The EPIP pre-conference is dubbed "Innovation and Legacy: The Place of the Next Generation in Philanthropy" to evoke both the great changes a new generation of grantmakers will bring to the sector and the storied tradition they inherit and will eventually pass on to others. It's a look at philanthropy from a generational perspective, past, present, and future, so it's only fitting we next gens were visited by three spirits.
(My philanthropic education thus complete - and "A Christmas Carol" is nothing if not a man's philanthropic education - I plan to call room service tomorrow and demand the turkey as big as me.)

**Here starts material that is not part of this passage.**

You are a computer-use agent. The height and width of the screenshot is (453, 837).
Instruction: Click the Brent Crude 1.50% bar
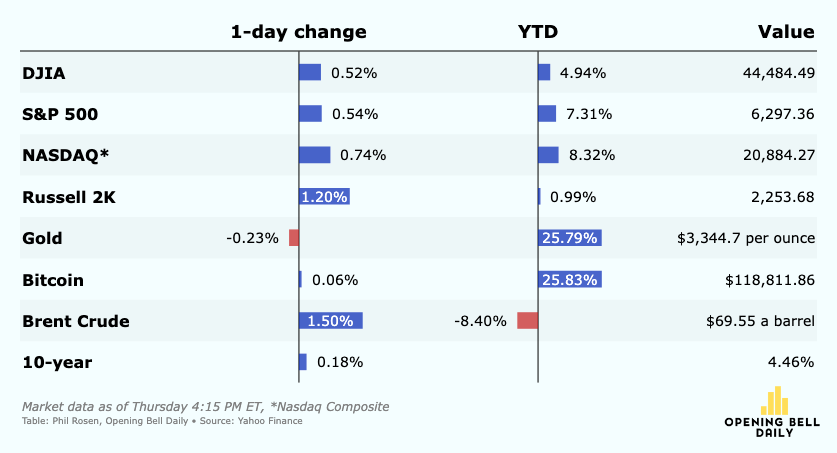pyautogui.click(x=331, y=321)
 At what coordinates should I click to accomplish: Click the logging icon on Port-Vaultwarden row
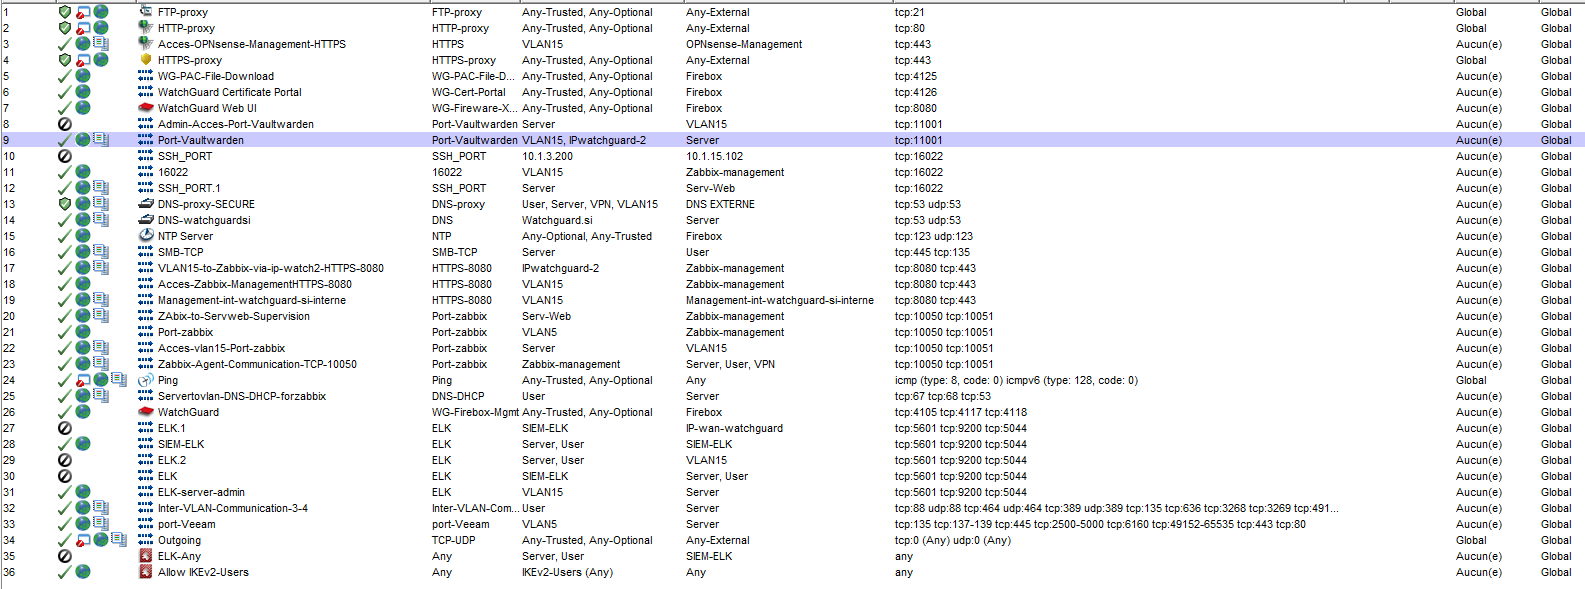(101, 140)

Host Committee Co-Chair Ann Cramer, Director of the Americas at IBM Corporate Citizenship and Corporate Affairs, is every bit the gracious host in her thirty-second hello. Noting her affiliation, she reminded the up-and-coming EPIP attendees, some of whom are high school students, that philanthropic opportunities are available in the corporate world.
Cramer promised anything we might need for a successful pre-conference. She is, she said, "a voice, an advocate, and a friend" to the next generation.

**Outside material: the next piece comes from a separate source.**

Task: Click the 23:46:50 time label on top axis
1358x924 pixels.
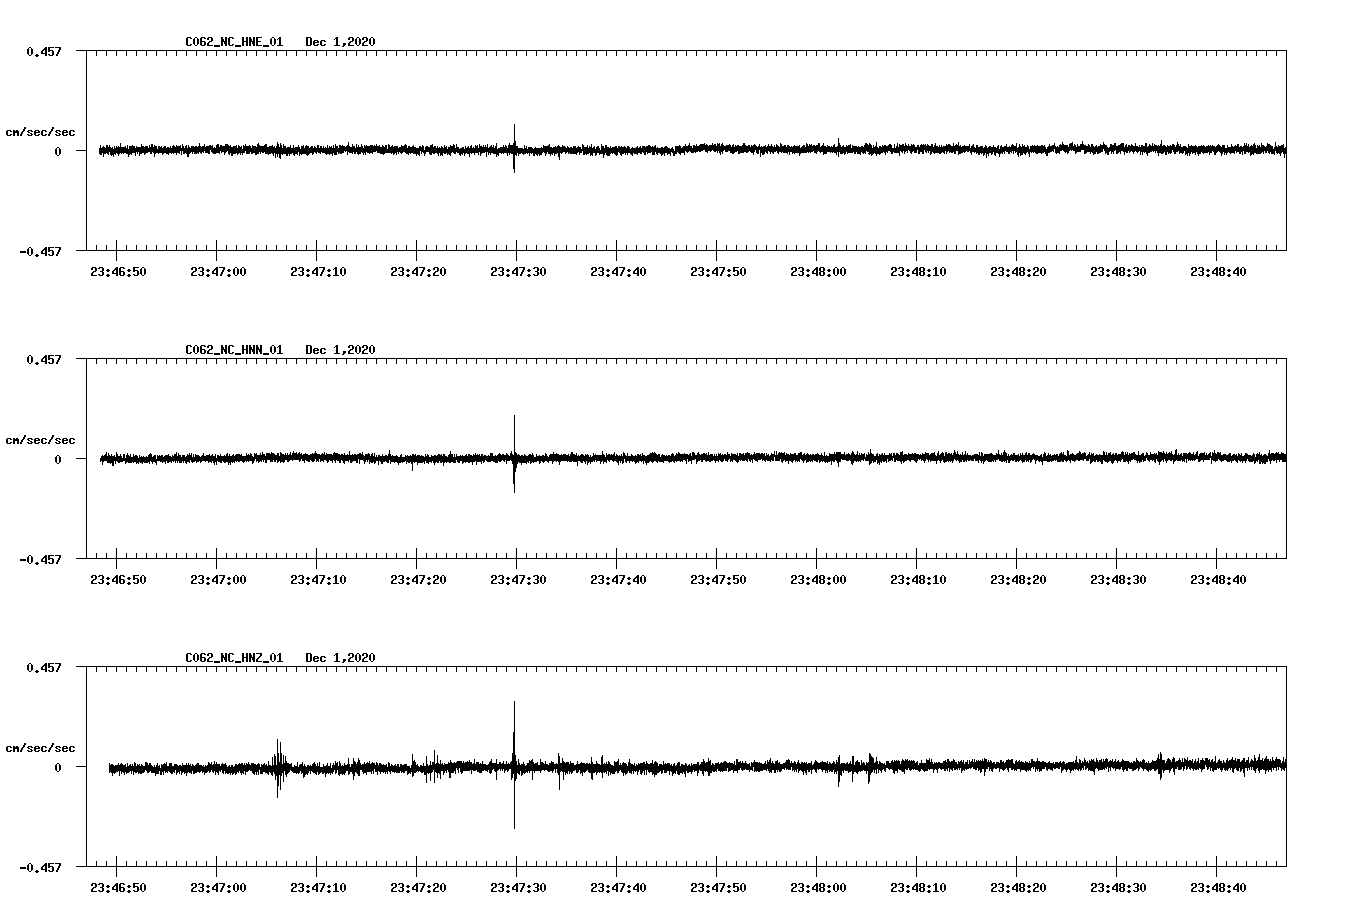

In candid comments, Conference Committee Chair Kathy Merchant, President and CEO of the Greater Cincinnati Foundation, marvelled at the diversity present in the room, remarking that one could put a similar number of people of her generation in the room "and we wouldn't look like you."
History's most diverse generation has come of age and not a moment too soon. As someone who has worked in the nonprofit world her entire professional life, Merchant noted the incredible challenges ahead for our nation and our world and wondered if the structures we have built would be sufficient to handle them.
"We've installed a lot of fences," added Council Board Chair Ralph Smith, Executive Vice President of the Annie E. Casey Foundation. Smith noted his admiration for how EPIP has been able to use generation to unite young people across the barriers erected between different types of grantmakers and between funders and nonprofits.
"It augurs well for our field," he said. "These barriers are not natural, and they're not inherent [to this work]."
Whether these obstacles remain a part of philanthropy will rest with those with the courage and the wisdom to break down the walls that keep those in the sector apart from one another.
"Not many in my generation know how to do that," Smith said.
All in all, this visit from the Council's leadership was both an impressive vote of confidence in the next gens assembled and a recognition of the power of the next generation's collective voice. It wasn't long ago that programs like this were unheard of. And if they did occur, they didn't always receive the welcome we did. That's an innovation I would like to see passed on.